Lay out the data below as a Markdown table with two columns, Row and Line text. Number each non-blank line in order and leave out the blank lines.
* BEGIN *
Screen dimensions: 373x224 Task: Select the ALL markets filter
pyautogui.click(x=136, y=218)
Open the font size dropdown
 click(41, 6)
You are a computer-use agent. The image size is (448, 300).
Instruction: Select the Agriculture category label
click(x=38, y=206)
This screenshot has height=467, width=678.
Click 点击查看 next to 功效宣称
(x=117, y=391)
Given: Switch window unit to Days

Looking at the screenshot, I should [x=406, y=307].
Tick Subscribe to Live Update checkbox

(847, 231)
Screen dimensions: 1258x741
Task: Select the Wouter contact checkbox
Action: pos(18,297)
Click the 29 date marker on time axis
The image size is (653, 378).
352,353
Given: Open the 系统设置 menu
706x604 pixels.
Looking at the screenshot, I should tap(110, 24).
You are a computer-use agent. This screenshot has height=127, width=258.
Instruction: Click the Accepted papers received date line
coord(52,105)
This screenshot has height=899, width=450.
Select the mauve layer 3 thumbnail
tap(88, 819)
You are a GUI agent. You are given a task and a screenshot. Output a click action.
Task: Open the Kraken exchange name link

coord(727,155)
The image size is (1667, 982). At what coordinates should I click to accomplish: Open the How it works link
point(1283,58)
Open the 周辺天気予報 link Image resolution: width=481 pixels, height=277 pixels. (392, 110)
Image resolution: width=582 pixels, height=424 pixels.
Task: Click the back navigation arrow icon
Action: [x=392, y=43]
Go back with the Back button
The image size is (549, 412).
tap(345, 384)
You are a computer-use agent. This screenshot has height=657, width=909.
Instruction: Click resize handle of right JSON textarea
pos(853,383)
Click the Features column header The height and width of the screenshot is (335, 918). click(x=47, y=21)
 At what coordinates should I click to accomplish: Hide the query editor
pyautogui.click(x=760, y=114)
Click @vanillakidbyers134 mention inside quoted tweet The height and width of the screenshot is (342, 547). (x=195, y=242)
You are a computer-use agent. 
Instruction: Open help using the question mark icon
* END *
■ Solution to the problem
| Row | Line text |
|---|---|
| 1 | Screen dimensions: 373x224 Task: Select the ALL markets filter |
| 2 | pyautogui.click(x=136, y=218) |
| 3 | Open the font size dropdown |
| 4 |  click(41, 6) |
| 5 | You are a computer-use agent. The image size is (448, 300). |
| 6 | Instruction: Select the Agriculture category label |
| 7 | click(x=38, y=206) |
| 8 | This screenshot has height=467, width=678. |
| 9 | Click 点击查看 next to 功效宣称 |
| 10 | (x=117, y=391) |
| 11 | Given: Switch window unit to Days |
| 12 | Looking at the screenshot, I should [x=406, y=307]. |
| 13 | Tick Subscribe to Live Update checkbox |
| 14 | (847, 231) |
| 15 | Screen dimensions: 1258x741 |
| 16 | Task: Select the Wouter contact checkbox |
| 17 | Action: pos(18,297) |
| 18 | Click the 29 date marker on time axis |
| 19 | The image size is (653, 378). |
| 20 | 352,353 |
| 21 | Given: Open the 系统设置 menu |
| 22 | 706x604 pixels. |
| 23 | Looking at the screenshot, I should tap(110, 24). |
| 24 | You are a computer-use agent. This screenshot has height=127, width=258. |
| 25 | Instruction: Click the Accepted papers received date line |
| 26 | coord(52,105) |
| 27 | This screenshot has height=899, width=450. |
| 28 | Select the mauve layer 3 thumbnail |
| 29 | tap(88, 819) |
| 30 | You are a GUI agent. You are given a task and a screenshot. Output a click action. |
| 31 | Task: Open the Kraken exchange name link |
| 32 | coord(727,155) |
| 33 | The image size is (1667, 982). At what coordinates should I click to accomplish: Open the How it works link |
| 34 | point(1283,58) |
| 35 | Open the 周辺天気予報 link Image resolution: width=481 pixels, height=277 pixels. (392, 110) |
| 36 | Image resolution: width=582 pixels, height=424 pixels. |
| 37 | Task: Click the back navigation arrow icon |
| 38 | Action: [x=392, y=43] |
| 39 | Go back with the Back button |
| 40 | The image size is (549, 412). |
| 41 | tap(345, 384) |
| 42 | You are a computer-use agent. This screenshot has height=657, width=909. |
| 43 | Instruction: Click resize handle of right JSON textarea |
| 44 | pos(853,383) |
| 45 | Click the Features column header The height and width of the screenshot is (335, 918). click(x=47, y=21) |
| 46 |  At what coordinates should I click to accomplish: Hide the query editor |
| 47 | pyautogui.click(x=760, y=114) |
| 48 | Click @vanillakidbyers134 mention inside quoted tweet The height and width of the screenshot is (342, 547). (x=195, y=242) |
| 49 | You are a computer-use agent.  |
| 50 | Instruction: Open help using the question mark icon |